Samsung Electronics is now believed to be upgrading its Bixby artificial intelligence platform following its latest acquisition. The South Korean giant’s affiliate has apparently acquired AI search engine startup Kngine. 

The Investor learned Wednesday that Samsung Research America has acquired a 100-percent stake in Kngine, a startup that develops mobile solutions that understand and answer inquiries with the use of AI including deep learning. The functionality is something that could strengthen Bixby as a whole and set it apart from its rivals, like Siri, Alexa and Google Assistant. 

Kngine started its operations in 2013 in Egypt. It is mostly known for an engine that’s designed to function like a human brain. Hence, it can continuously read content from the web, so it can understand more concepts, update its database and expand its knowledge regularly. 

Given the advanced capabilities of Kngine’s engine, it is not surprising why Samsung targeted the startup a year after its birth.
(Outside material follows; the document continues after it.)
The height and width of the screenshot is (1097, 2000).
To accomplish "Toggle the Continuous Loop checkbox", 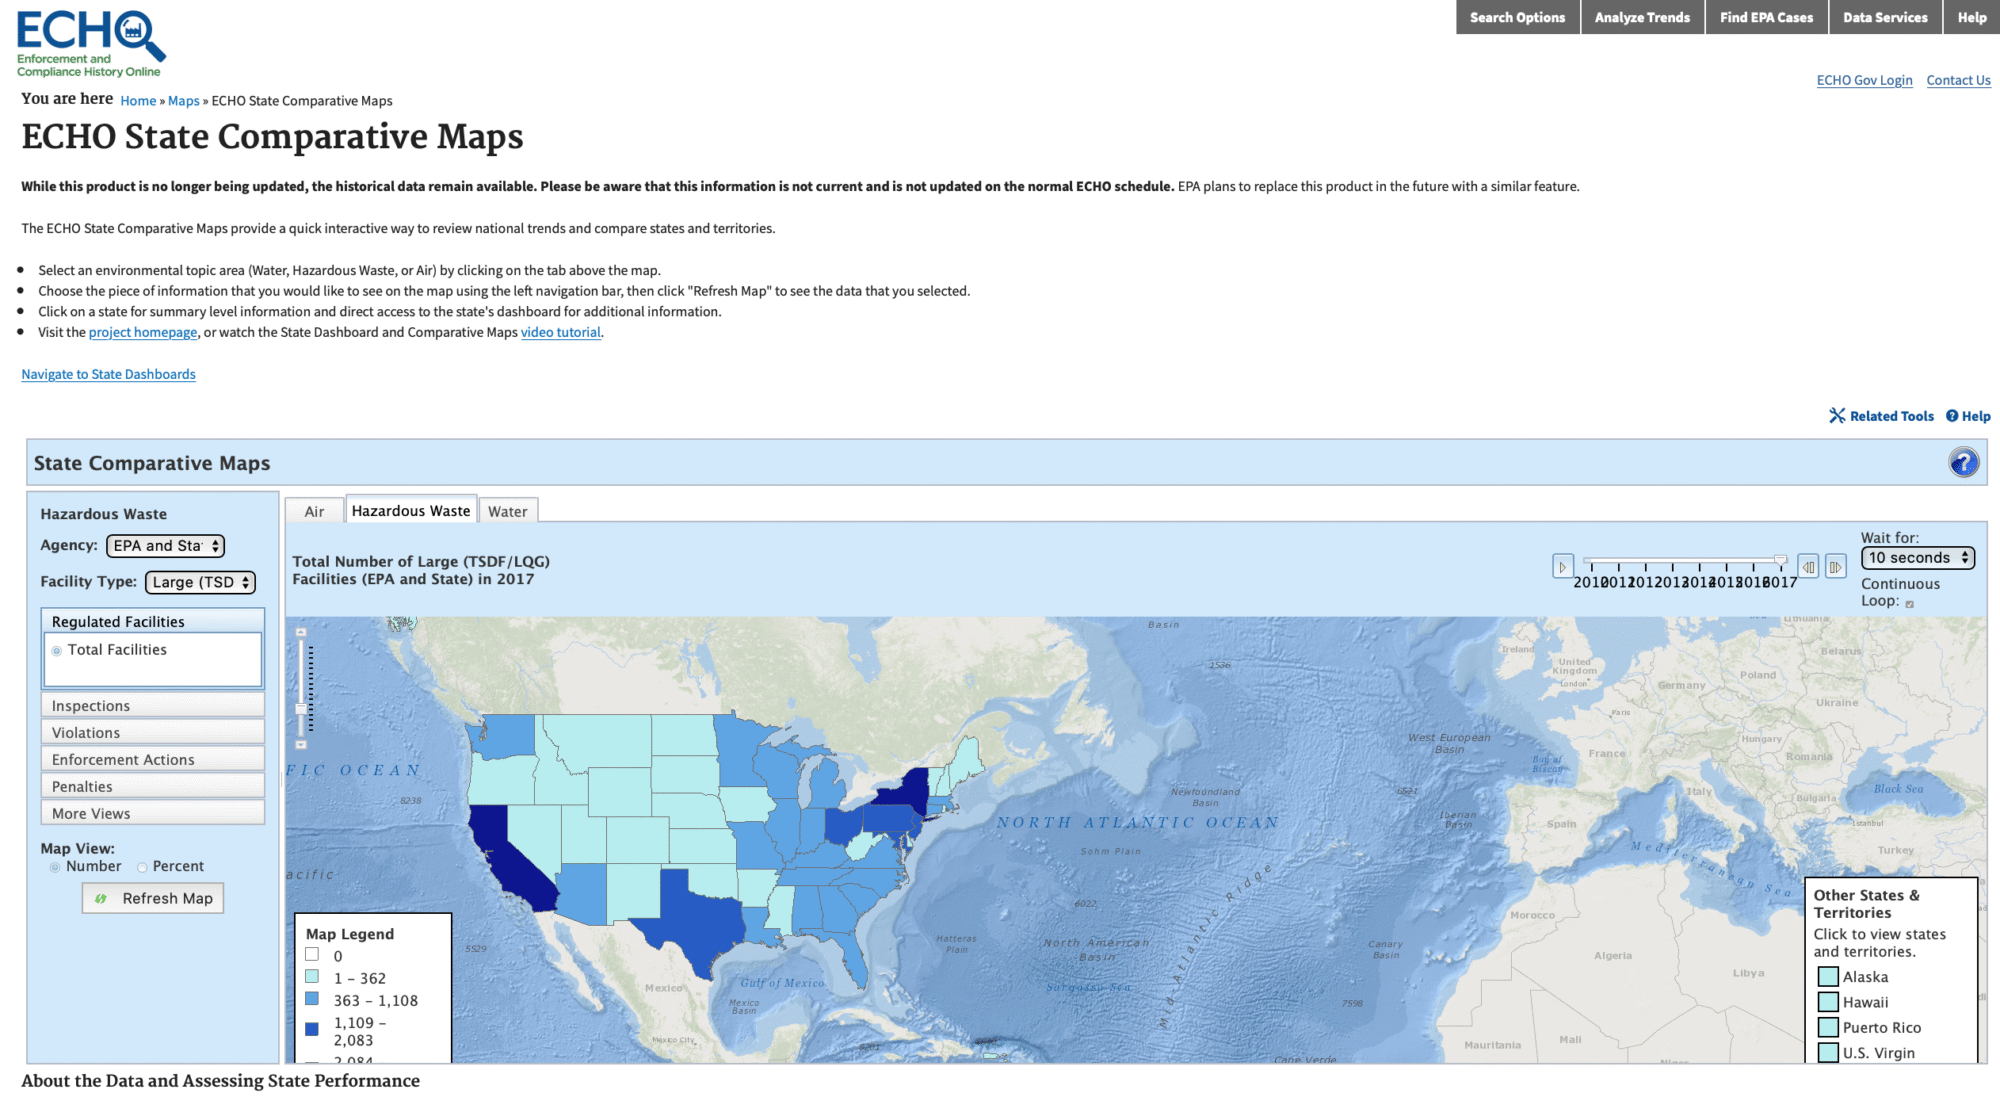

Samsung Next, described as an unlisted U.S. venture capital unit of Samsung Research America, was found to have invested jointly with Vodafone Ventures Egypt in Kngine in 2014. Samsung Research America then worked to acquire the entire stake, and it successfully did last year. 

“Our research arm Samsung Research America acquired the entire stake in October last year,” a Samsung official told The Investor this week, but declined to disclose the financial details of the acquisition. 
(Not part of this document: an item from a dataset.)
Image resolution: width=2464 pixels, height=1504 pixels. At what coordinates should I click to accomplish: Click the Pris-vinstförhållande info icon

This is not the first time that Samsung purchased a company with the goal of improving its Bixby platform. In 2016, the South Korean tech giant took over U.S. AI firm Viv Labs for $222.10 million. Then in 2017, Samsung hired Larry Heck, who was instrumental in developing Google Assistant and Microsoft’s Cortana AI assistant. In addition, Samsung has invested in Reactor Labs, Expect Labs and Vicarious. 

Meanwhile, Samsung is scheduled to showcase C-Lab’s Aurora 3D character assistant at this year’s SXSW 2018. The technology is not like Bixby, for it comes with a hologram or a visualization that makes users feel as though they are talking to someone. Therefore, Aurora is not seen as a digital assistant or a secretary but a helpful friend or a confidant.